Assignment |
Nothing but the entries, copied exactly, should appear in the response.

= Beginning of Section =

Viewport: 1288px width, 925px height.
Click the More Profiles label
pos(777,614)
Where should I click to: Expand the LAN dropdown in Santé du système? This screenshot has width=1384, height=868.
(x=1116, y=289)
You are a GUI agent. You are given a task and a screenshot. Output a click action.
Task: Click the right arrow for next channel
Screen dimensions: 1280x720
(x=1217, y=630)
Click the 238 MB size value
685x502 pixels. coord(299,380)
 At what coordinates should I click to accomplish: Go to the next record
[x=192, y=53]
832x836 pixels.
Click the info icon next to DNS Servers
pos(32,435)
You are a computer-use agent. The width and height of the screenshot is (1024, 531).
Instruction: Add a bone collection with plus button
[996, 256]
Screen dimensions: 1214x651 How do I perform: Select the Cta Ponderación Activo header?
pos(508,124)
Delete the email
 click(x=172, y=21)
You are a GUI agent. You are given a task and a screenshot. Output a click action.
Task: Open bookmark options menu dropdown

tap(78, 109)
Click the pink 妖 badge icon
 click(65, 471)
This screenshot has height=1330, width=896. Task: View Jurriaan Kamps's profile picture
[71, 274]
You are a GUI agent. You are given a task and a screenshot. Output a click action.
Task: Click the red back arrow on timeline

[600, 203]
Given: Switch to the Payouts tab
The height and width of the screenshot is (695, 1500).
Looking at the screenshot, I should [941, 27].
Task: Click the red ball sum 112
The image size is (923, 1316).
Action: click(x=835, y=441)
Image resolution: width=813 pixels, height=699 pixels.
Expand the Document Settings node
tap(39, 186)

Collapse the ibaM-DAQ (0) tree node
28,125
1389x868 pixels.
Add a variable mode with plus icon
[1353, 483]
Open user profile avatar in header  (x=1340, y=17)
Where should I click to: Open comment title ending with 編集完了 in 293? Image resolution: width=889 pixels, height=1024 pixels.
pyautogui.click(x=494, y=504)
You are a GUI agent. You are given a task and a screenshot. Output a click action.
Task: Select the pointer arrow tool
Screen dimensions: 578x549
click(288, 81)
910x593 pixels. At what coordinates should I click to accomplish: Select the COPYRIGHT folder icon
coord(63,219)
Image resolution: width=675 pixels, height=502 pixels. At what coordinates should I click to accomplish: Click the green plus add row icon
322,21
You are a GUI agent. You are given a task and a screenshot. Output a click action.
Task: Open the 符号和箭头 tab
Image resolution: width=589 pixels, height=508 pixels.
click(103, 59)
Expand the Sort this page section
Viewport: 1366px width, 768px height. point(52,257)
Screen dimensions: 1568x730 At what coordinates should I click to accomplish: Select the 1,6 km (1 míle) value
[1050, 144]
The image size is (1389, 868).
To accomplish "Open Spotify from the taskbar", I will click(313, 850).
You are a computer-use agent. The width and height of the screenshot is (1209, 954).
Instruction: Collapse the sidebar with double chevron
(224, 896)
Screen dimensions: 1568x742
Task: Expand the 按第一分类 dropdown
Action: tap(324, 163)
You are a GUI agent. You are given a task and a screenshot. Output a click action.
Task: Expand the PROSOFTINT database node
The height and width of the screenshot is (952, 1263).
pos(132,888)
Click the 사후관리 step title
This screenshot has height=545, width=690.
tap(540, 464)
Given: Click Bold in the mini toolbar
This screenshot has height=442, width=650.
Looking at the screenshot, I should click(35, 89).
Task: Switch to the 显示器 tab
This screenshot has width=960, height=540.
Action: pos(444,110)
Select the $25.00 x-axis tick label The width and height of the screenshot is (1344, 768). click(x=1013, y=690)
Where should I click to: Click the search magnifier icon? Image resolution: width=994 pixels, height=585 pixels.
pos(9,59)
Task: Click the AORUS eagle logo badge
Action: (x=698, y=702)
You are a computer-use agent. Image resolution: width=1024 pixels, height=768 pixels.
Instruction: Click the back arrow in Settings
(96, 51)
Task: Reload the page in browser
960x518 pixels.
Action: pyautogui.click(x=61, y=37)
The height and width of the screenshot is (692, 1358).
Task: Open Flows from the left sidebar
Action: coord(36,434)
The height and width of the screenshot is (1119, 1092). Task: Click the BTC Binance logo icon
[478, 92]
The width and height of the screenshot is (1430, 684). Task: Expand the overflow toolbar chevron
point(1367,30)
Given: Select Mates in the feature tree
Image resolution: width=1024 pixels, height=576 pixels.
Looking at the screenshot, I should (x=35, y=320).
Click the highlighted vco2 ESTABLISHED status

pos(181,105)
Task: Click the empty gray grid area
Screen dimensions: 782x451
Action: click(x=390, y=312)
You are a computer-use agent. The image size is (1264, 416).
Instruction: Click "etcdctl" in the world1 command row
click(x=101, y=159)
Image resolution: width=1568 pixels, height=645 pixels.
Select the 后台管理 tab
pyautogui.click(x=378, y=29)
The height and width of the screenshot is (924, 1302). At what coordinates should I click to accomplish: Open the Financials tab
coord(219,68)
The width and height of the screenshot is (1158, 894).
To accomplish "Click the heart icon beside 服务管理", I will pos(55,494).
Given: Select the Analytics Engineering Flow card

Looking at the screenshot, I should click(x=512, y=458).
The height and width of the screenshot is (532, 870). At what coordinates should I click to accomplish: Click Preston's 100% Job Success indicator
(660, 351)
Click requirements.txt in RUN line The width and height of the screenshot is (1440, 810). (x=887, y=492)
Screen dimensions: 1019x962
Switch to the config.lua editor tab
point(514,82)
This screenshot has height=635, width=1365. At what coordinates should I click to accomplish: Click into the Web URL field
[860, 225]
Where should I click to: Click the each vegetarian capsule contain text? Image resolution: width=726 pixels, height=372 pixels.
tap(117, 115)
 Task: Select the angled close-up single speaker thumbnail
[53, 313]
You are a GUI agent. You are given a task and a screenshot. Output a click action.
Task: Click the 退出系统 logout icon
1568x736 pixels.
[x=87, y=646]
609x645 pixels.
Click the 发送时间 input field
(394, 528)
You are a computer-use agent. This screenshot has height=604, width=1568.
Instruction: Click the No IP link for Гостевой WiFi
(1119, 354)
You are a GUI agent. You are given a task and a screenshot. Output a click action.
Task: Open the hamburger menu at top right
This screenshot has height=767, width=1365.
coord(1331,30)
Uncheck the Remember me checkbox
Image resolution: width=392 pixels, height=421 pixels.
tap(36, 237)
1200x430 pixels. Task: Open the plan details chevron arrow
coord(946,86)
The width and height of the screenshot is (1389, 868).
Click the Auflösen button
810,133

= End of Section =

Answer area |
Viewport: 1288px width, 925px height.
Click the More Profiles label
pos(777,614)
Where should I click to: Expand the LAN dropdown in Santé du système? This screenshot has width=1384, height=868.
(x=1116, y=289)
You are a GUI agent. You are given a task and a screenshot. Output a click action.
Task: Click the right arrow for next channel
Screen dimensions: 1280x720
(x=1217, y=630)
Click the 238 MB size value
685x502 pixels. coord(299,380)
 At what coordinates should I click to accomplish: Go to the next record
[x=192, y=53]
832x836 pixels.
Click the info icon next to DNS Servers
pos(32,435)
You are a computer-use agent. The width and height of the screenshot is (1024, 531).
Instruction: Add a bone collection with plus button
[996, 256]
Screen dimensions: 1214x651 How do I perform: Select the Cta Ponderación Activo header?
pos(508,124)
Delete the email
 click(x=172, y=21)
You are a GUI agent. You are given a task and a screenshot. Output a click action.
Task: Open bookmark options menu dropdown

tap(78, 109)
Click the pink 妖 badge icon
 click(65, 471)
This screenshot has height=1330, width=896. Task: View Jurriaan Kamps's profile picture
[71, 274]
You are a GUI agent. You are given a task and a screenshot. Output a click action.
Task: Click the red back arrow on timeline

[600, 203]
Given: Switch to the Payouts tab
The height and width of the screenshot is (695, 1500).
Looking at the screenshot, I should [941, 27].
Task: Click the red ball sum 112
The image size is (923, 1316).
Action: click(x=835, y=441)
Image resolution: width=813 pixels, height=699 pixels.
Expand the Document Settings node
tap(39, 186)

Collapse the ibaM-DAQ (0) tree node
28,125
1389x868 pixels.
Add a variable mode with plus icon
[1353, 483]
Open user profile avatar in header  (x=1340, y=17)
Where should I click to: Open comment title ending with 編集完了 in 293? Image resolution: width=889 pixels, height=1024 pixels.
pyautogui.click(x=494, y=504)
You are a GUI agent. You are given a task and a screenshot. Output a click action.
Task: Select the pointer arrow tool
Screen dimensions: 578x549
click(288, 81)
910x593 pixels. At what coordinates should I click to accomplish: Select the COPYRIGHT folder icon
coord(63,219)
Image resolution: width=675 pixels, height=502 pixels. At what coordinates should I click to accomplish: Click the green plus add row icon
322,21
You are a GUI agent. You are given a task and a screenshot. Output a click action.
Task: Open the 符号和箭头 tab
Image resolution: width=589 pixels, height=508 pixels.
click(103, 59)
Expand the Sort this page section
Viewport: 1366px width, 768px height. point(52,257)
Screen dimensions: 1568x730 At what coordinates should I click to accomplish: Select the 1,6 km (1 míle) value
[1050, 144]
The image size is (1389, 868).
To accomplish "Open Spotify from the taskbar", I will click(313, 850).
You are a computer-use agent. The width and height of the screenshot is (1209, 954).
Instruction: Collapse the sidebar with double chevron
(224, 896)
Screen dimensions: 1568x742
Task: Expand the 按第一分类 dropdown
Action: tap(324, 163)
You are a GUI agent. You are given a task and a screenshot. Output a click action.
Task: Expand the PROSOFTINT database node
The height and width of the screenshot is (952, 1263).
pos(132,888)
Click the 사후관리 step title
This screenshot has height=545, width=690.
tap(540, 464)
Given: Click Bold in the mini toolbar
This screenshot has height=442, width=650.
Looking at the screenshot, I should click(35, 89).
Task: Switch to the 显示器 tab
This screenshot has width=960, height=540.
Action: pos(444,110)
Select the $25.00 x-axis tick label The width and height of the screenshot is (1344, 768). click(x=1013, y=690)
Where should I click to: Click the search magnifier icon? Image resolution: width=994 pixels, height=585 pixels.
pos(9,59)
Task: Click the AORUS eagle logo badge
Action: (x=698, y=702)
You are a computer-use agent. Image resolution: width=1024 pixels, height=768 pixels.
Instruction: Click the back arrow in Settings
(96, 51)
Task: Reload the page in browser
960x518 pixels.
Action: pyautogui.click(x=61, y=37)
The height and width of the screenshot is (692, 1358).
Task: Open Flows from the left sidebar
Action: coord(36,434)
The height and width of the screenshot is (1119, 1092). Task: Click the BTC Binance logo icon
[478, 92]
The width and height of the screenshot is (1430, 684). Task: Expand the overflow toolbar chevron
point(1367,30)
Given: Select Mates in the feature tree
Image resolution: width=1024 pixels, height=576 pixels.
Looking at the screenshot, I should (x=35, y=320).
Click the highlighted vco2 ESTABLISHED status

pos(181,105)
Task: Click the empty gray grid area
Screen dimensions: 782x451
Action: click(x=390, y=312)
You are a computer-use agent. The image size is (1264, 416).
Instruction: Click "etcdctl" in the world1 command row
click(x=101, y=159)
Image resolution: width=1568 pixels, height=645 pixels.
Select the 后台管理 tab
pyautogui.click(x=378, y=29)
The height and width of the screenshot is (924, 1302). At what coordinates should I click to accomplish: Open the Financials tab
coord(219,68)
The width and height of the screenshot is (1158, 894).
To accomplish "Click the heart icon beside 服务管理", I will pos(55,494).
Given: Select the Analytics Engineering Flow card

Looking at the screenshot, I should click(x=512, y=458).
The height and width of the screenshot is (532, 870). At what coordinates should I click to accomplish: Click Preston's 100% Job Success indicator
(660, 351)
Click requirements.txt in RUN line The width and height of the screenshot is (1440, 810). (x=887, y=492)
Screen dimensions: 1019x962
Switch to the config.lua editor tab
point(514,82)
This screenshot has height=635, width=1365. At what coordinates should I click to accomplish: Click into the Web URL field
[860, 225]
Where should I click to: Click the each vegetarian capsule contain text? Image resolution: width=726 pixels, height=372 pixels.
tap(117, 115)
 Task: Select the angled close-up single speaker thumbnail
[53, 313]
You are a GUI agent. You are given a task and a screenshot. Output a click action.
Task: Click the 退出系统 logout icon
1568x736 pixels.
[x=87, y=646]
609x645 pixels.
Click the 发送时间 input field
(394, 528)
You are a computer-use agent. This screenshot has height=604, width=1568.
Instruction: Click the No IP link for Гостевой WiFi
(1119, 354)
You are a GUI agent. You are given a task and a screenshot. Output a click action.
Task: Open the hamburger menu at top right
This screenshot has height=767, width=1365.
coord(1331,30)
Uncheck the Remember me checkbox
Image resolution: width=392 pixels, height=421 pixels.
tap(36, 237)
1200x430 pixels. Task: Open the plan details chevron arrow
coord(946,86)
The width and height of the screenshot is (1389, 868).
Click the Auflösen button
810,133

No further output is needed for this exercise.